/Gated-SCNN

Tensorflow implementation of Gated Shape CNN for Semantic Segmentation

Primary LanguagePythonOtherNOASSERTION

version badge version badge

Gated-Shape CNN for Semantic Segmentation in Tensorflow 2.0

Implementation of Gated-Shape CNN for Semantic Segmentation (ICCV 2019) for semantic segmentation.
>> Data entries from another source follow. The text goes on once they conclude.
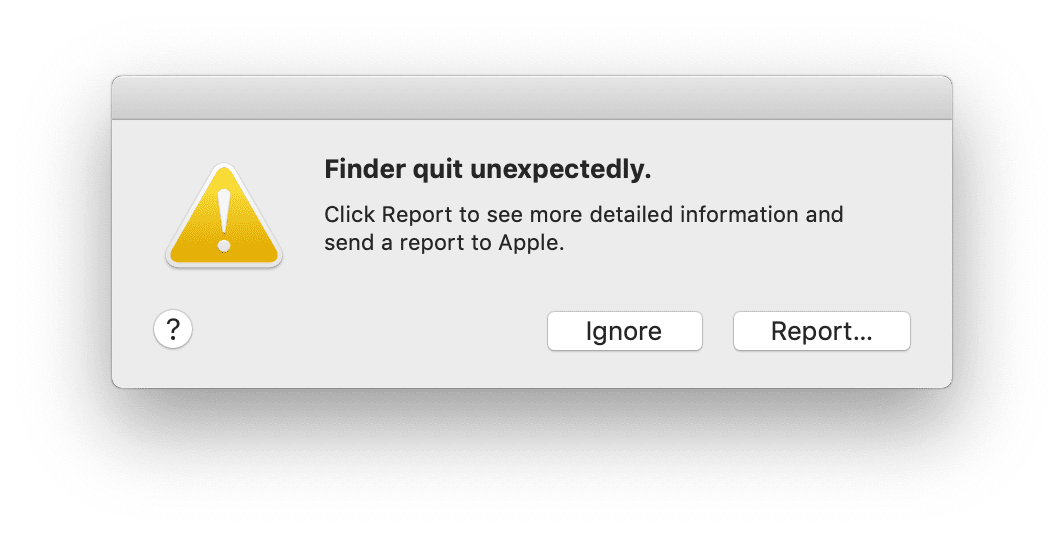Click the word "send" in the second message line

click(x=346, y=243)
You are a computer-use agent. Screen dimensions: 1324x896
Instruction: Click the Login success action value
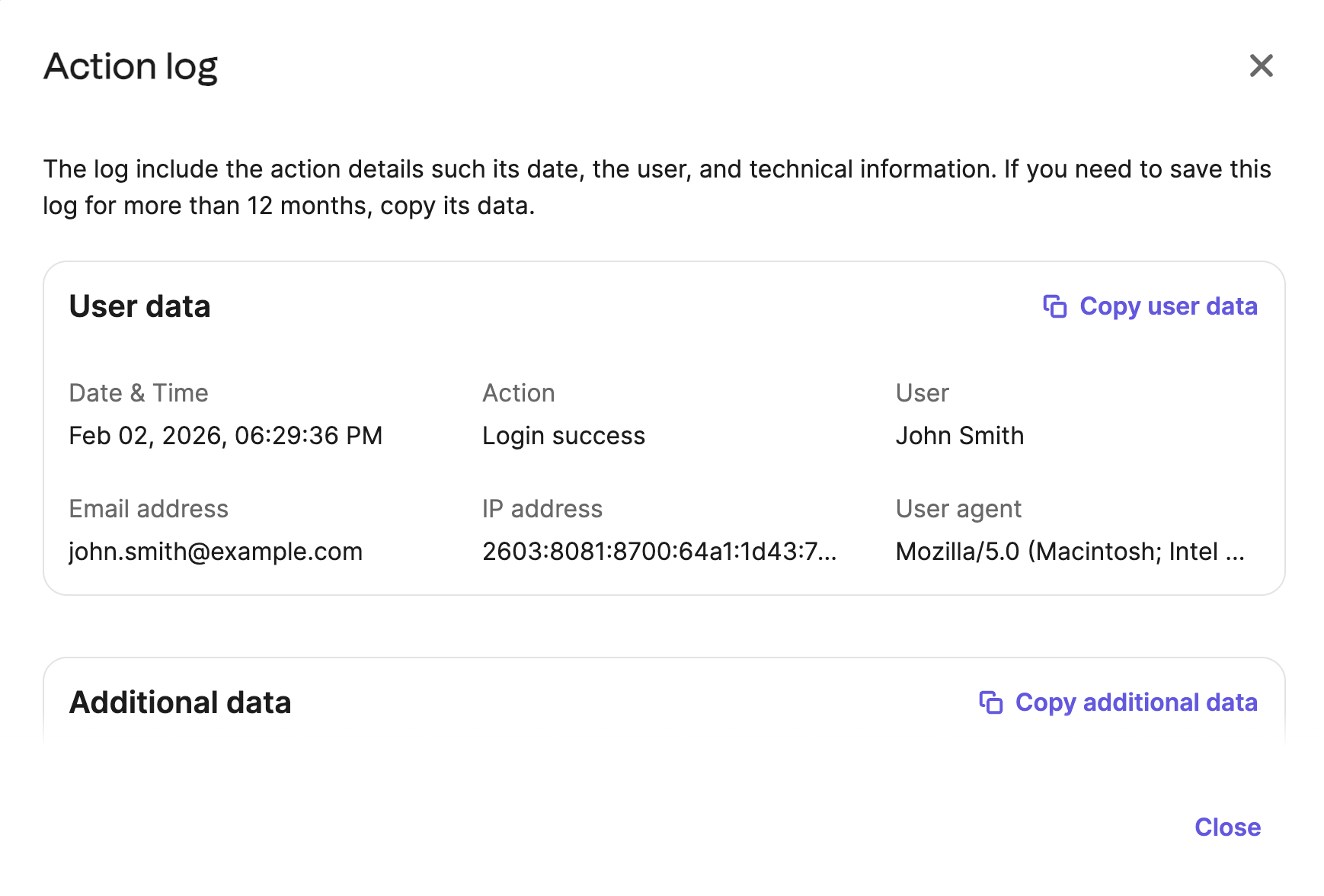(x=564, y=436)
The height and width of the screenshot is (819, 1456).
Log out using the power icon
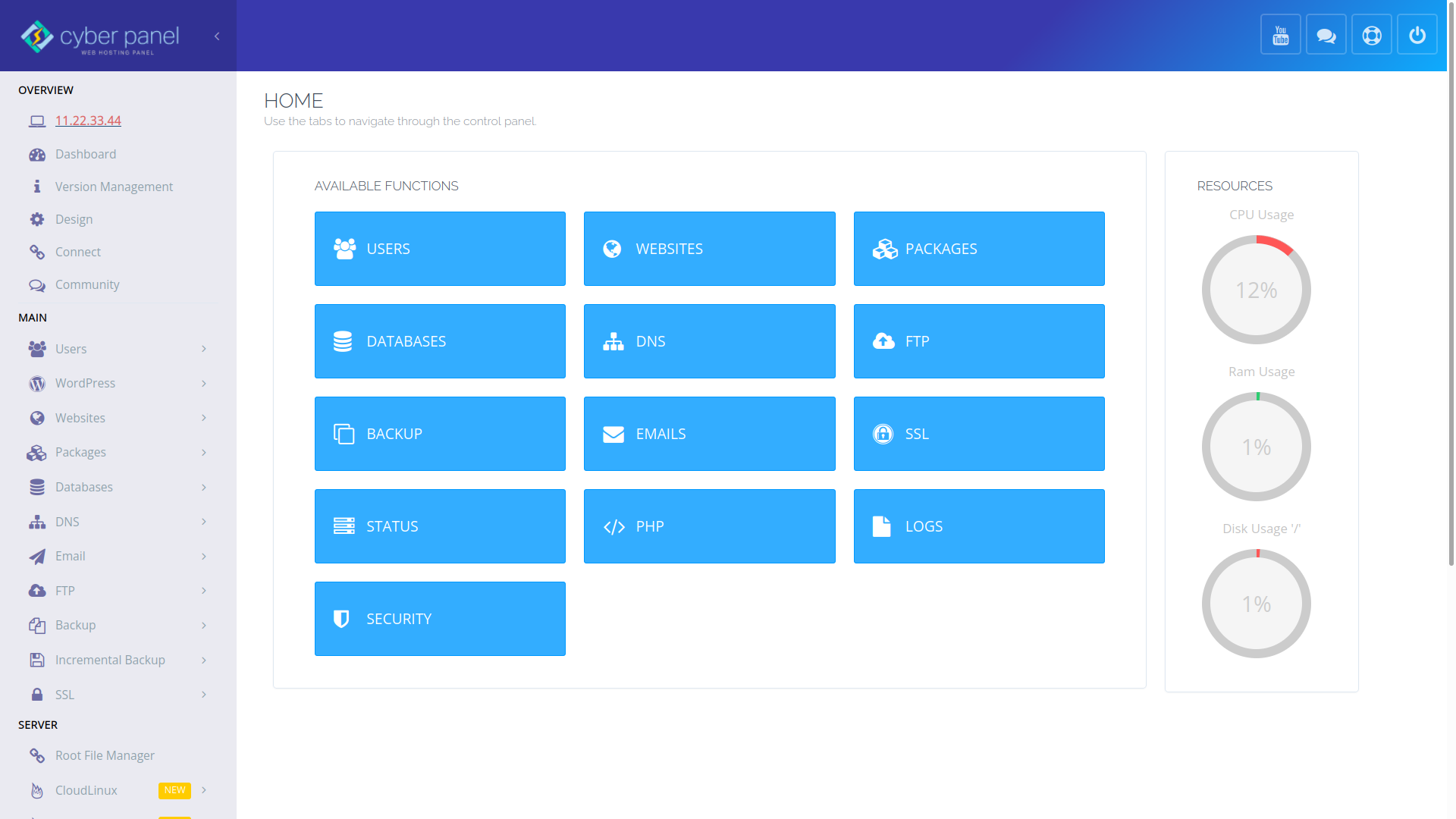pos(1417,34)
Started as a way for me to learn tensorflow==2.2.0.

Performance on CityScapes

Model weights are here

Implementation mean road sidewalk building wall fence pole traffic light traffic sign vegetation terrain sky person rider car truck bus train motorcycle bicycle
Paper 80.8 98.3 86.3 93.3 55.8 64 70.8 75.9 83.1 93 65.1 95.2 85.3 67.9 96 80.8 91.2 83.3 69.6 80.4
This repo 77.7 97.8 83.2 92.4 55.8 59.8 64.4 67.6 77.5 92.4 63 94.9 81.9 63 95 80.8 86 78.3 65.2 77.1
stuttgart_02

Install

Project uses semantic versioning Maj.Min.Fix, see the badge for most recent version.

pip install git+https://github.com/ben-davidson-6/Gated-SCNN.git@Maj.Min.Fix

Note that this will not work with tensorflow < 2.2.0

Training on your own data

Just give me the network!

import gated_shape_cnn.model
number_classes = 10
# will create a tf.keras.model.Model
model = gated_shape_cnn.model.GSCNN(n_classes=number_classes)
output = model(some_input)
logits, shape_head = output[..., :-1], output[..., -1:]

Using the full training loop

You have two options

Inheriting from gated_shape_cnn.training.Dataset

To use the existing dataset class you need to have all of your images, labels, and edge boundaries prepared ahead of time, and in the following format.

  1. First make sure you have the data in the right format

    • Images are 3 channels [h, w, 3] you should be able to use anything that works inside of tf.io.decode_image. Note this does not include tiffs
    • Your segmentation should be flat, so of the shape [h, w, 1] with the last channel containing the class id and masks should be .png's
    • Edge segmentations should follow the same format as segmentations. If you do not have edge segmentations you can create them with gated_shape_cnn.training.utils.flat_label_to_edge_label
  2. Implement a method in your class which inherits from gated_shape_cnn.training.Dataset.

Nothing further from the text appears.